▸ Exercise instructions
Can you write out every one of the records below word for word, with nothing changed?
━━━ The records ━━━
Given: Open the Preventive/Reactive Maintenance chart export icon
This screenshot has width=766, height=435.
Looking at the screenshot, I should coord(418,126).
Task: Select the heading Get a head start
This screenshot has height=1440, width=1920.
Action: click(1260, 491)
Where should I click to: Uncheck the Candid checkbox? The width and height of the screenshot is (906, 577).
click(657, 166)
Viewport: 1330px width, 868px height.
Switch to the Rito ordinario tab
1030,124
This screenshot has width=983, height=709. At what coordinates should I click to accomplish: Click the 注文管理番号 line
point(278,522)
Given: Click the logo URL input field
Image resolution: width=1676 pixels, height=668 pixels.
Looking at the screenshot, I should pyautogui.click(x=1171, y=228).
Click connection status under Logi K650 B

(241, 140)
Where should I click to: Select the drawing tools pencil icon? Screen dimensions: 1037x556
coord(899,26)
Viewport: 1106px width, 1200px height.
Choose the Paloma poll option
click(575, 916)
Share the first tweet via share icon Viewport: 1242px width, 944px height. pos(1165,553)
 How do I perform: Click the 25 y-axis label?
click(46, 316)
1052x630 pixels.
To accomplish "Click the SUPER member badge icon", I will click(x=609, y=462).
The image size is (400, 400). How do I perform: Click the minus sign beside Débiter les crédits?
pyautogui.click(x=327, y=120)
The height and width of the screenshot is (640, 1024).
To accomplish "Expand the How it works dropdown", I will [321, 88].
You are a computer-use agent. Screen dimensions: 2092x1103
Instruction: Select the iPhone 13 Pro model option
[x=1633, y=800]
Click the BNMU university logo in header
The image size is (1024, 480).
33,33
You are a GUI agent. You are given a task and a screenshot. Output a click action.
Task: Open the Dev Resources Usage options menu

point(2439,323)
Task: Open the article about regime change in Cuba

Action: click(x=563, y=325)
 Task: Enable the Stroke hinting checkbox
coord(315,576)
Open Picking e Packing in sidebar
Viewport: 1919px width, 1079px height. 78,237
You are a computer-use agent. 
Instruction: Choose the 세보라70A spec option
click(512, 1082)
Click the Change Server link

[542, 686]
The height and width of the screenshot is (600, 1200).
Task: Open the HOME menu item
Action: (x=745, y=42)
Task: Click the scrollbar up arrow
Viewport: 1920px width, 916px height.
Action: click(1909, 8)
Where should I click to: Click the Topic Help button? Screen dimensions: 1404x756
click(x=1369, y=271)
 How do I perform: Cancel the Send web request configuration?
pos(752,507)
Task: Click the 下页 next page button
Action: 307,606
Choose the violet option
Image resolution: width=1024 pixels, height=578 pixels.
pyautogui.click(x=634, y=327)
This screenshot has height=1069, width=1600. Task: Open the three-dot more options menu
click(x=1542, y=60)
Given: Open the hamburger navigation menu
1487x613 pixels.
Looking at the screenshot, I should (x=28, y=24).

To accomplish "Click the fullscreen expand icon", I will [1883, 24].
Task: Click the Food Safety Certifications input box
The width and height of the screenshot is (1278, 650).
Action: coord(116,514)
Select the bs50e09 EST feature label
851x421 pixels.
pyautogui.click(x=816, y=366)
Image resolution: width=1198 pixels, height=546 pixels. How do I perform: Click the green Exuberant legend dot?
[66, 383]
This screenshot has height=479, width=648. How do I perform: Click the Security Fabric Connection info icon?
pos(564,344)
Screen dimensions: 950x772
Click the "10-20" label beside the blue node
━━━
▸ Solution
Given: Open the Preventive/Reactive Maintenance chart export icon
This screenshot has width=766, height=435.
Looking at the screenshot, I should coord(418,126).
Task: Select the heading Get a head start
This screenshot has height=1440, width=1920.
Action: click(1260, 491)
Where should I click to: Uncheck the Candid checkbox? The width and height of the screenshot is (906, 577).
click(657, 166)
Viewport: 1330px width, 868px height.
Switch to the Rito ordinario tab
1030,124
This screenshot has width=983, height=709. At what coordinates should I click to accomplish: Click the 注文管理番号 line
point(278,522)
Given: Click the logo URL input field
Image resolution: width=1676 pixels, height=668 pixels.
Looking at the screenshot, I should pyautogui.click(x=1171, y=228).
Click connection status under Logi K650 B

(241, 140)
Where should I click to: Select the drawing tools pencil icon? Screen dimensions: 1037x556
coord(899,26)
Viewport: 1106px width, 1200px height.
Choose the Paloma poll option
click(575, 916)
Share the first tweet via share icon Viewport: 1242px width, 944px height. pos(1165,553)
 How do I perform: Click the 25 y-axis label?
click(46, 316)
1052x630 pixels.
To accomplish "Click the SUPER member badge icon", I will click(x=609, y=462).
The image size is (400, 400). How do I perform: Click the minus sign beside Débiter les crédits?
pyautogui.click(x=327, y=120)
The height and width of the screenshot is (640, 1024).
To accomplish "Expand the How it works dropdown", I will [321, 88].
You are a computer-use agent. Screen dimensions: 2092x1103
Instruction: Select the iPhone 13 Pro model option
[x=1633, y=800]
Click the BNMU university logo in header
The image size is (1024, 480).
33,33
You are a GUI agent. You are given a task and a screenshot. Output a click action.
Task: Open the Dev Resources Usage options menu

point(2439,323)
Task: Open the article about regime change in Cuba

Action: click(x=563, y=325)
 Task: Enable the Stroke hinting checkbox
coord(315,576)
Open Picking e Packing in sidebar
Viewport: 1919px width, 1079px height. 78,237
You are a computer-use agent. 
Instruction: Choose the 세보라70A spec option
click(512, 1082)
Click the Change Server link

[542, 686]
The height and width of the screenshot is (600, 1200).
Task: Open the HOME menu item
Action: (x=745, y=42)
Task: Click the scrollbar up arrow
Viewport: 1920px width, 916px height.
Action: click(1909, 8)
Where should I click to: Click the Topic Help button? Screen dimensions: 1404x756
click(x=1369, y=271)
 How do I perform: Cancel the Send web request configuration?
pos(752,507)
Task: Click the 下页 next page button
Action: 307,606
Choose the violet option
Image resolution: width=1024 pixels, height=578 pixels.
pyautogui.click(x=634, y=327)
This screenshot has height=1069, width=1600. Task: Open the three-dot more options menu
click(x=1542, y=60)
Given: Open the hamburger navigation menu
1487x613 pixels.
Looking at the screenshot, I should (x=28, y=24).

To accomplish "Click the fullscreen expand icon", I will [1883, 24].
Task: Click the Food Safety Certifications input box
The width and height of the screenshot is (1278, 650).
Action: coord(116,514)
Select the bs50e09 EST feature label
851x421 pixels.
pyautogui.click(x=816, y=366)
Image resolution: width=1198 pixels, height=546 pixels. How do I perform: Click the green Exuberant legend dot?
[66, 383]
This screenshot has height=479, width=648. How do I perform: Click the Security Fabric Connection info icon?
pos(564,344)
Screen dimensions: 950x772
Click the "10-20" label beside the blue node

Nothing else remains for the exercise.